Benn argued that all too often, environment campaigners have been on the sidelines of party debates and that green ideas have often failed to make it into the political mainstream. He told SERA that he agreed with David Miliband who has argued that the green movement has been seen, rightly or wrongly, as being anti-growth. Benn said that the idea that growth is bad is not only politically unpalatable but it is also immoral. Why? Because, argued Benn, it hurts the world's poor the most. During his stint at DfID Benn said he had seen first hand how economic growth is the surest way to lift people out of poverty, to provide them with jobs, with healthcare and with the chance to go to school.

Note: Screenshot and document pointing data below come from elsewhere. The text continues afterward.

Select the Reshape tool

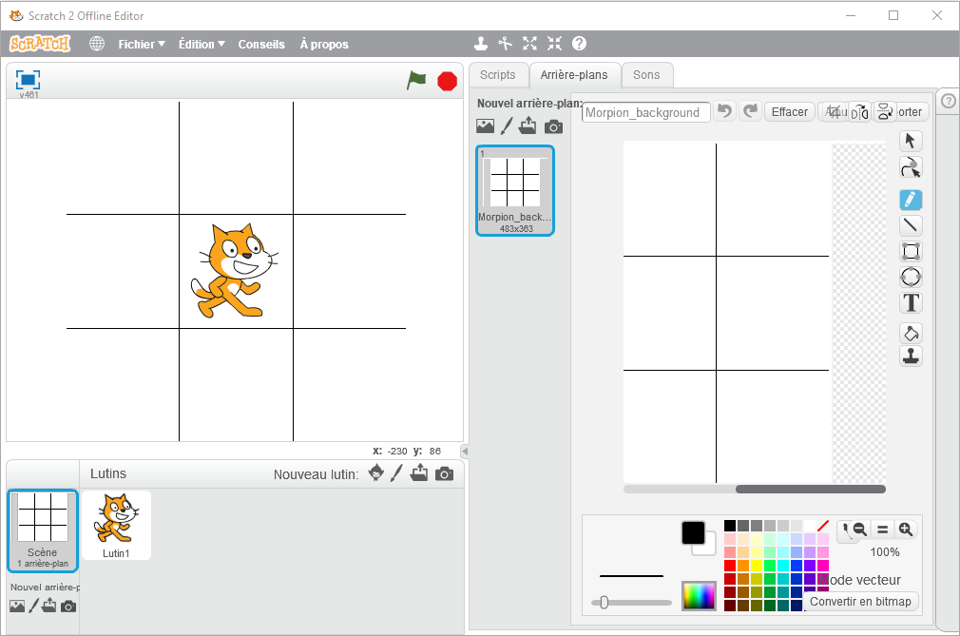tap(911, 168)
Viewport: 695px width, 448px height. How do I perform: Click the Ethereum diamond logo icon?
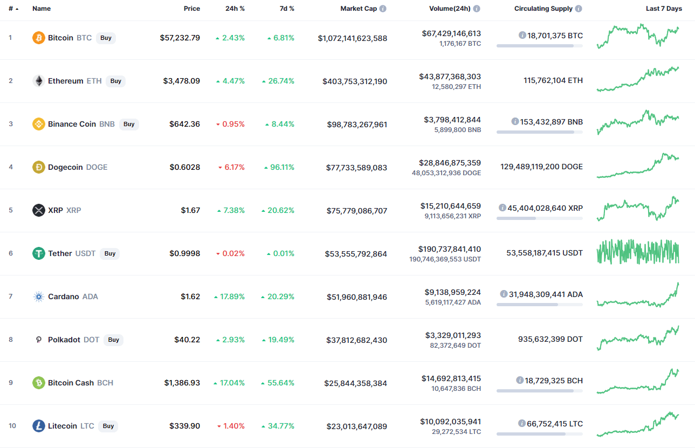coord(39,81)
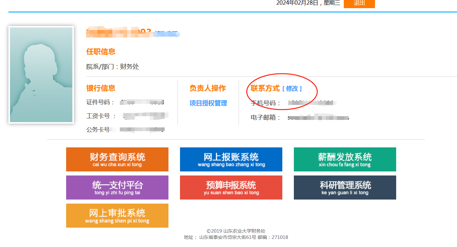Click the 负责人操作 section heading
Screen dimensions: 457x247
coord(207,88)
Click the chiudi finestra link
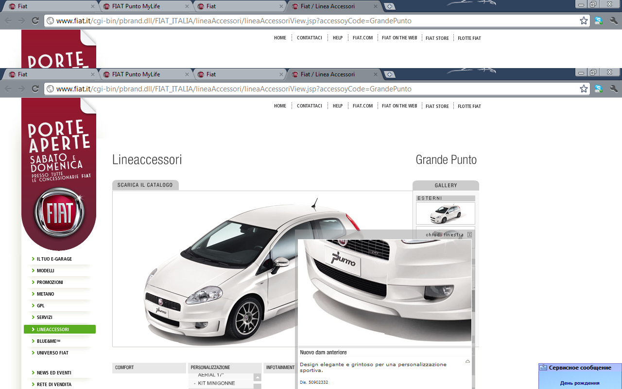The image size is (622, 389). (x=444, y=235)
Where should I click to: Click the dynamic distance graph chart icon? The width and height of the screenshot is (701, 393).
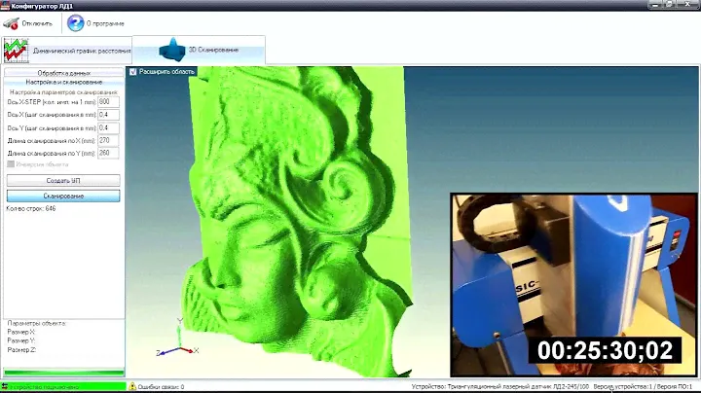tap(16, 50)
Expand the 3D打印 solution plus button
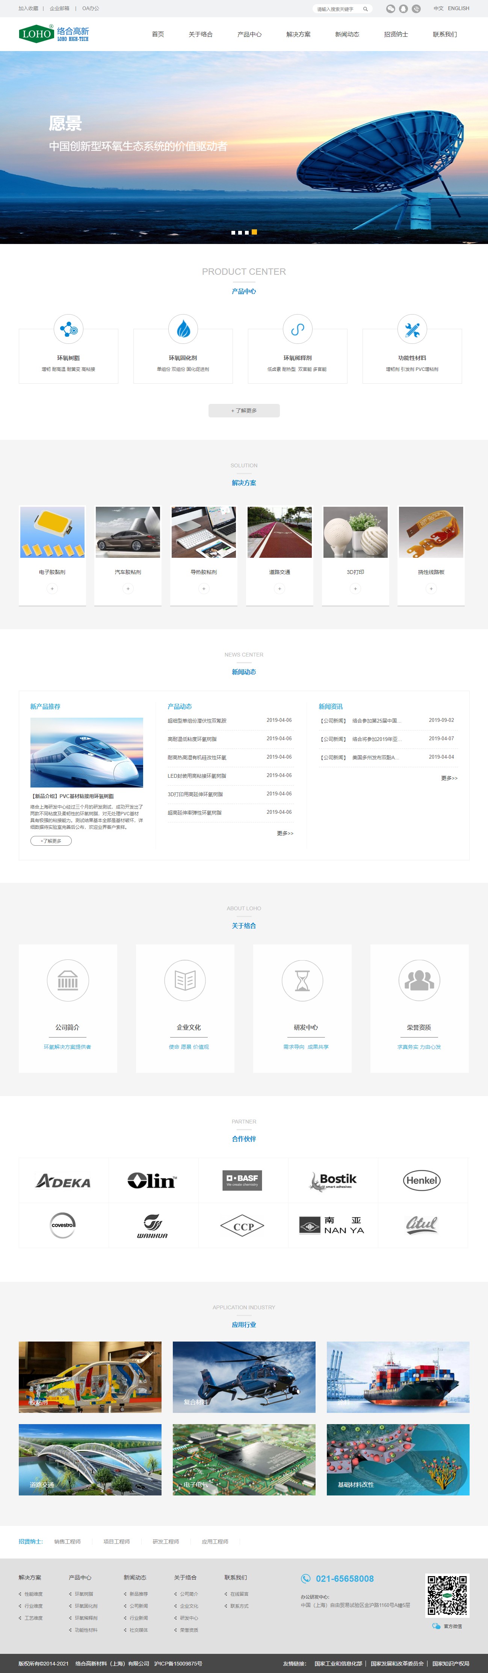Viewport: 488px width, 1673px height. 355,588
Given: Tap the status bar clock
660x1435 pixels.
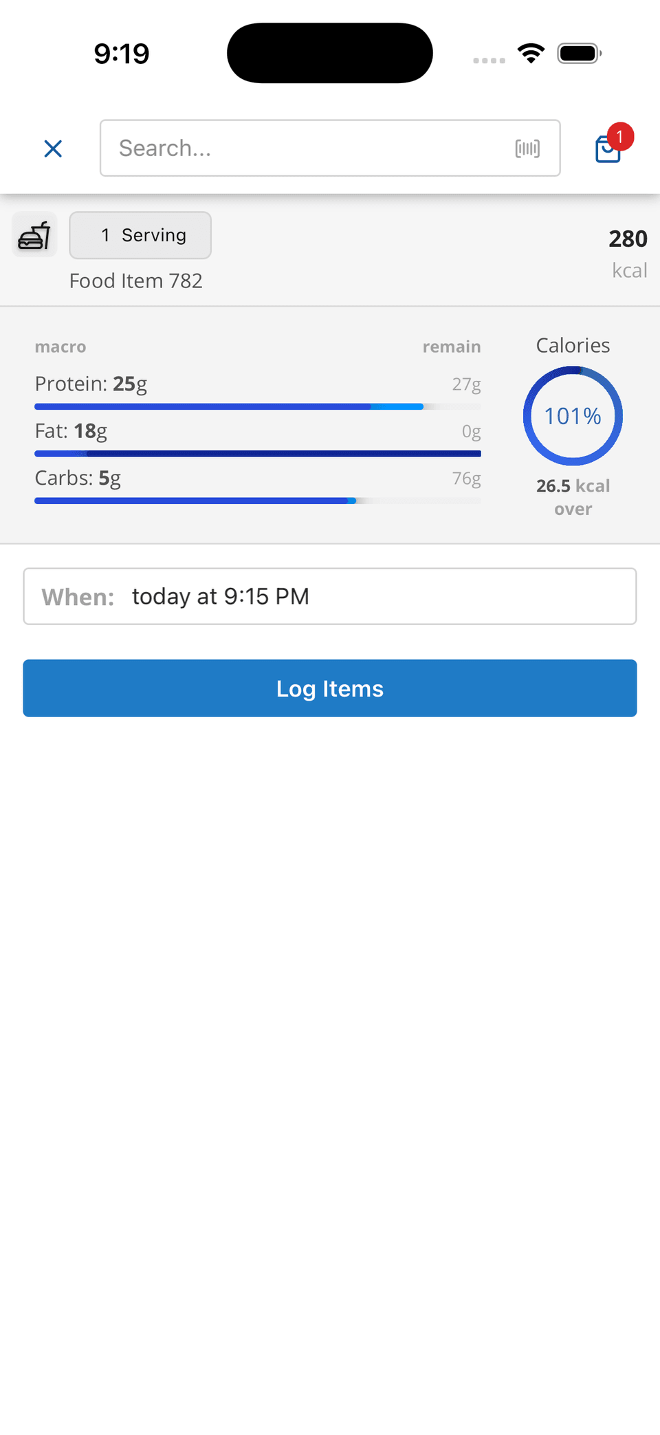Looking at the screenshot, I should (122, 54).
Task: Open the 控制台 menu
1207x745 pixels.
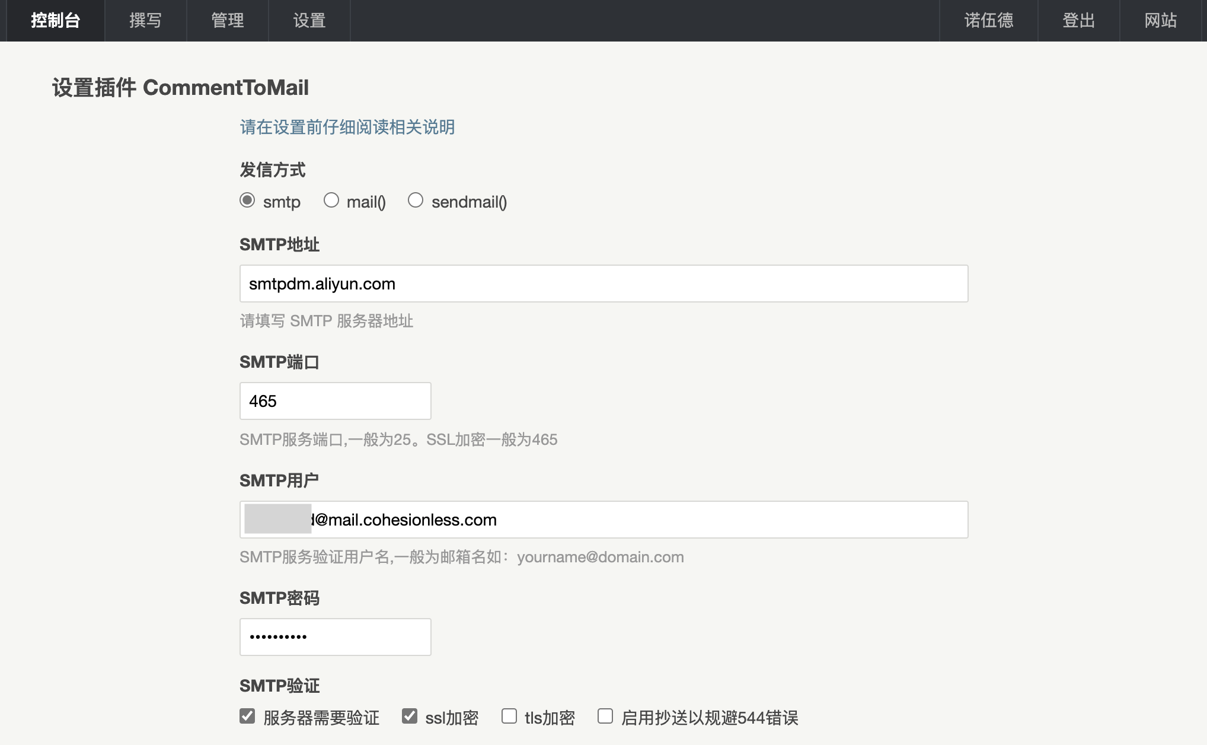Action: 55,21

He argued that environmental politics had to be fair politics and said that David Cameron's proposals on air taxed would do little to cut emissions but would do a lot to take money from the poor. Labour politics must be green politics said Benn and green politics must be Labour politics. He said that Labour should make being a member make more attractive, that historically we have recruited a lot of people, only for them to drift away from the party. Labour should host debates on local issues in venues away from constituency party meeting rooms and offices. It should be talking about the things that the people we hope to represent are talking about. We need to listen more. According to Benn if we make Labour the party that makes the difference on environmental issues, it will bring more people, and more active people, to the party than anything else.
For Benn green politics offers Labour a once in a generation opportunity for renewal.